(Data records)
··········

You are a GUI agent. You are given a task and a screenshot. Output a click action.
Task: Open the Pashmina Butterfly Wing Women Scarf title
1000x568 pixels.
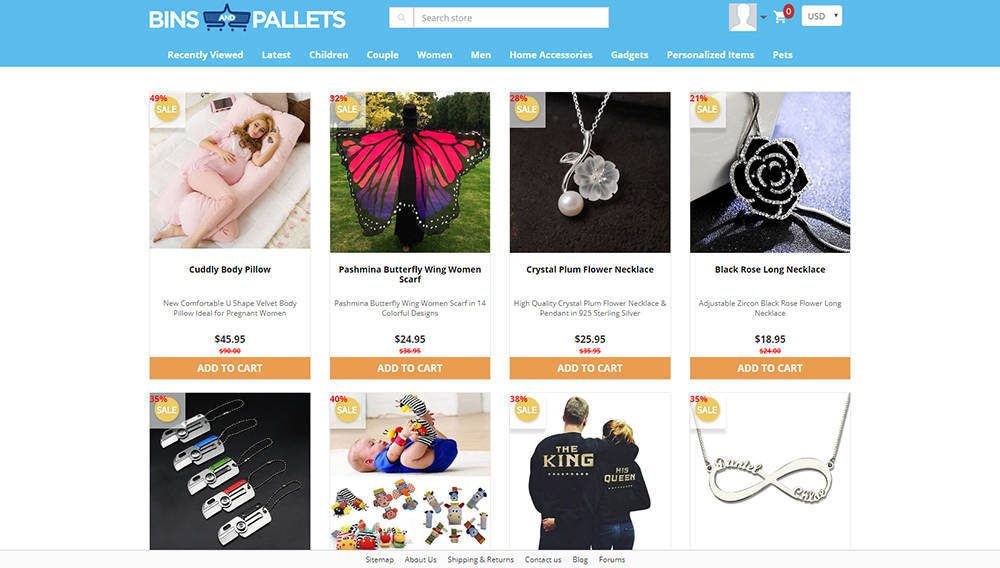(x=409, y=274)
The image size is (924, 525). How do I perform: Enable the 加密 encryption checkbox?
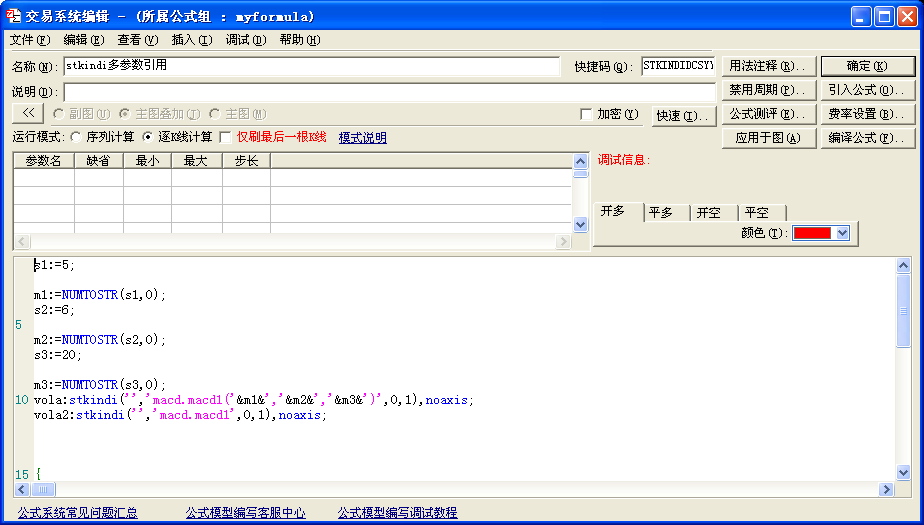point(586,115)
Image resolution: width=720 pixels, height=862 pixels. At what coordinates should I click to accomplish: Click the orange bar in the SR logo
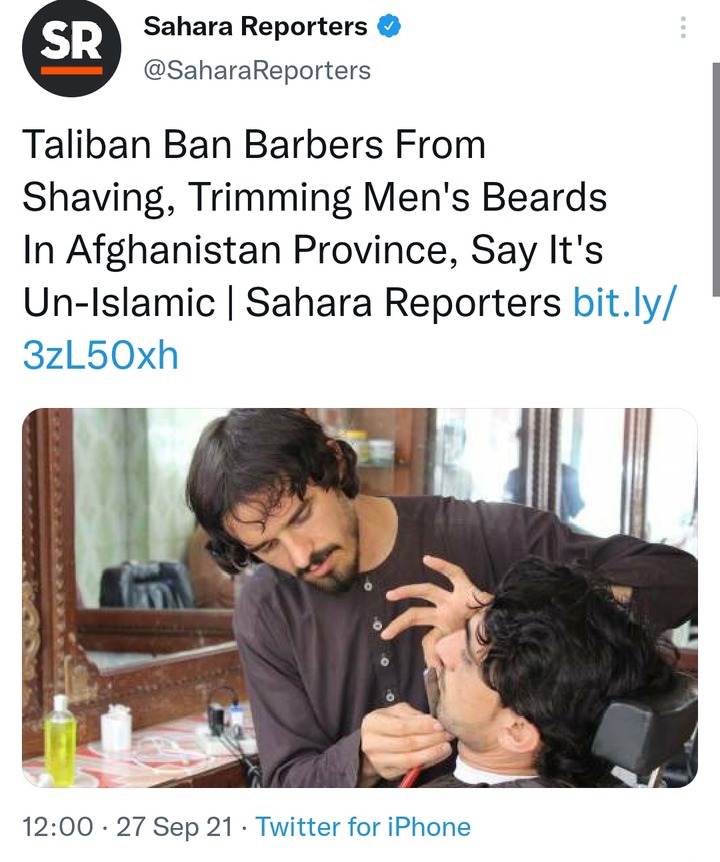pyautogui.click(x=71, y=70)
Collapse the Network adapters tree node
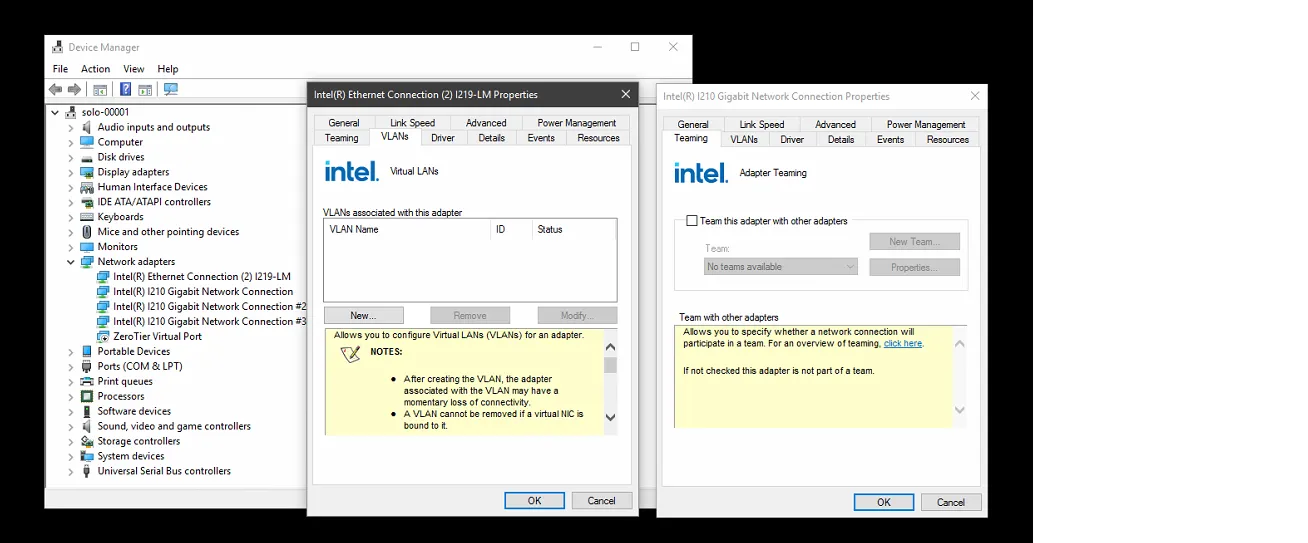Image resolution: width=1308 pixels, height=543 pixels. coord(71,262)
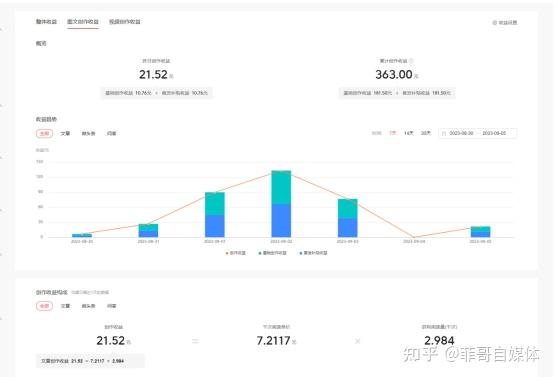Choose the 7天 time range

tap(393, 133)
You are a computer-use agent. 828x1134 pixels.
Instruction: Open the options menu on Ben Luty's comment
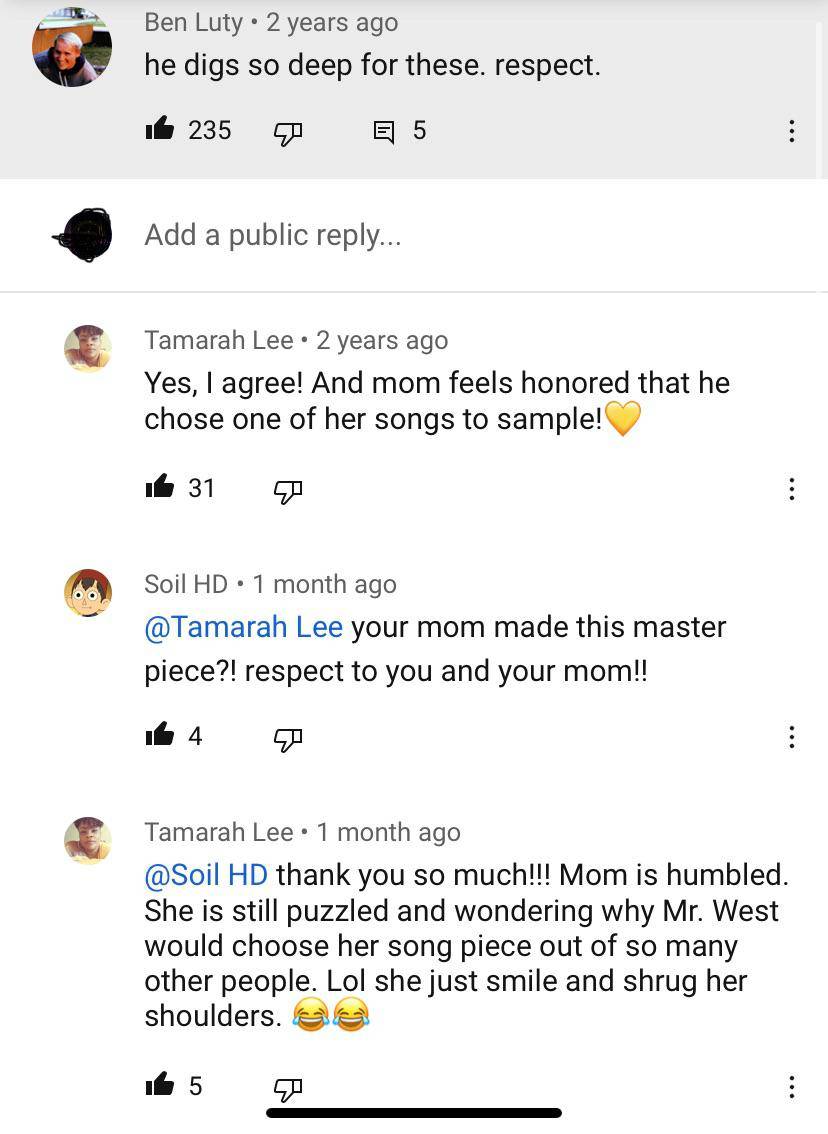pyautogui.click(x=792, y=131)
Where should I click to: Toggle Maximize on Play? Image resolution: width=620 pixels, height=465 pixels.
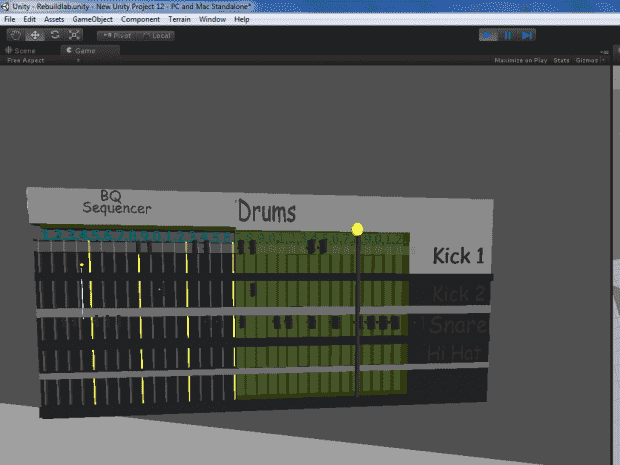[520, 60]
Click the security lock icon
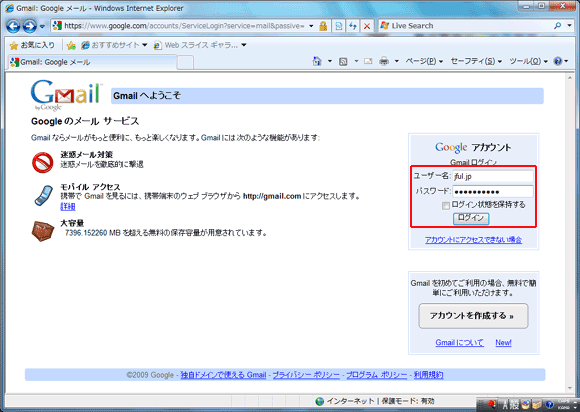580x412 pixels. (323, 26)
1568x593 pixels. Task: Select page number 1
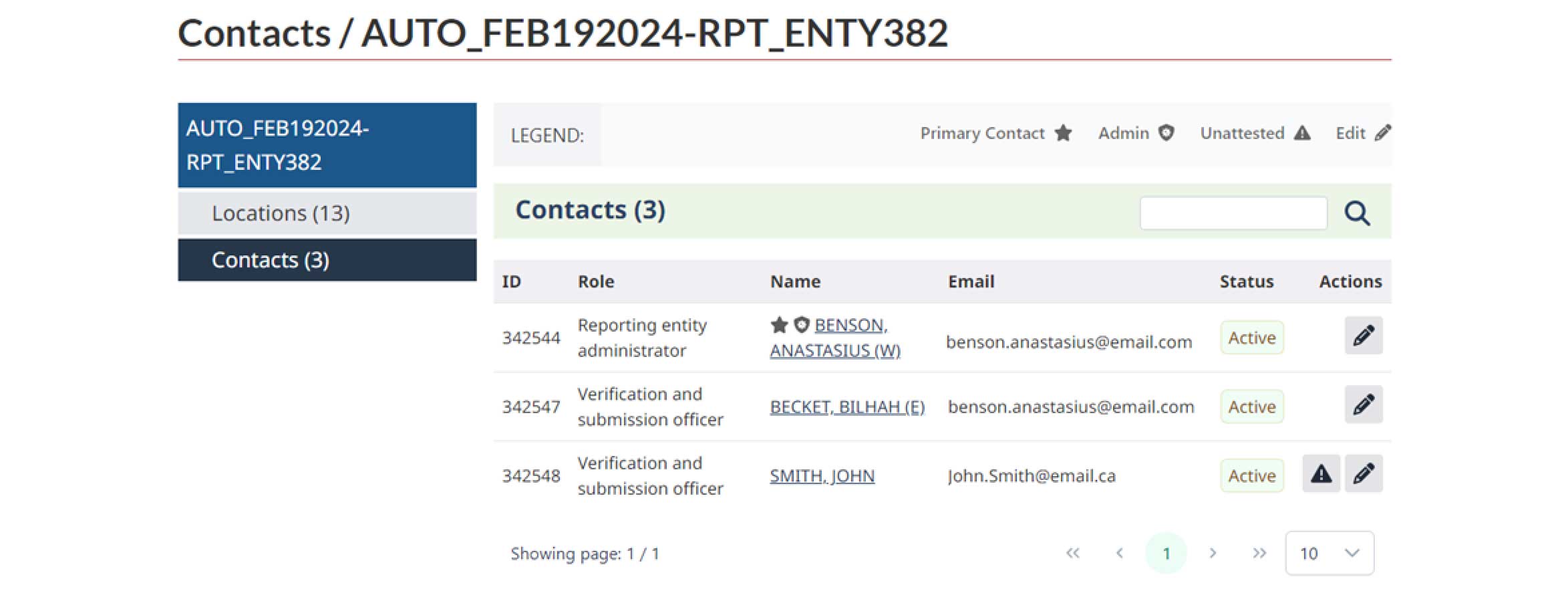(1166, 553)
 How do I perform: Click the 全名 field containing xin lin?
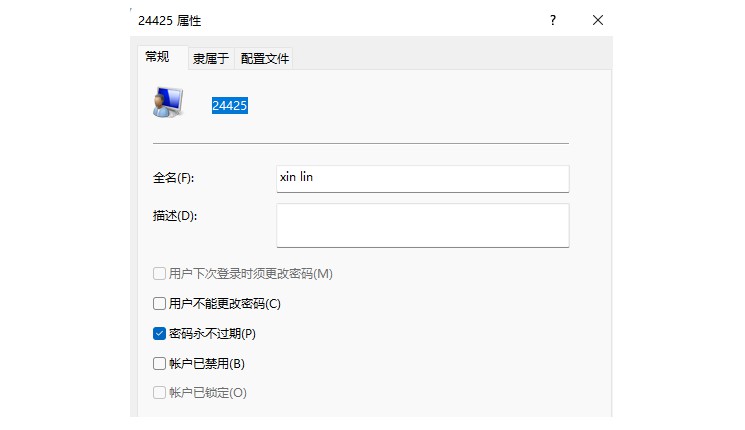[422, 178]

··········

» **Action item**: Leaving out every picture, copy exactly the lines from the one that contains "Instruction: Open the" through the end of the entries above.

» **Solution to the exercise**:
Instruction: Open the options menu on Ben Luty's comment
pyautogui.click(x=792, y=131)
Where should I click to: Toggle Maximize on Play? Image resolution: width=620 pixels, height=465 pixels.
[520, 60]
Click the security lock icon
580x412 pixels. (323, 26)
1568x593 pixels. Task: Select page number 1
(1166, 553)
 How do I perform: Click the 全名 field containing xin lin?
[422, 178]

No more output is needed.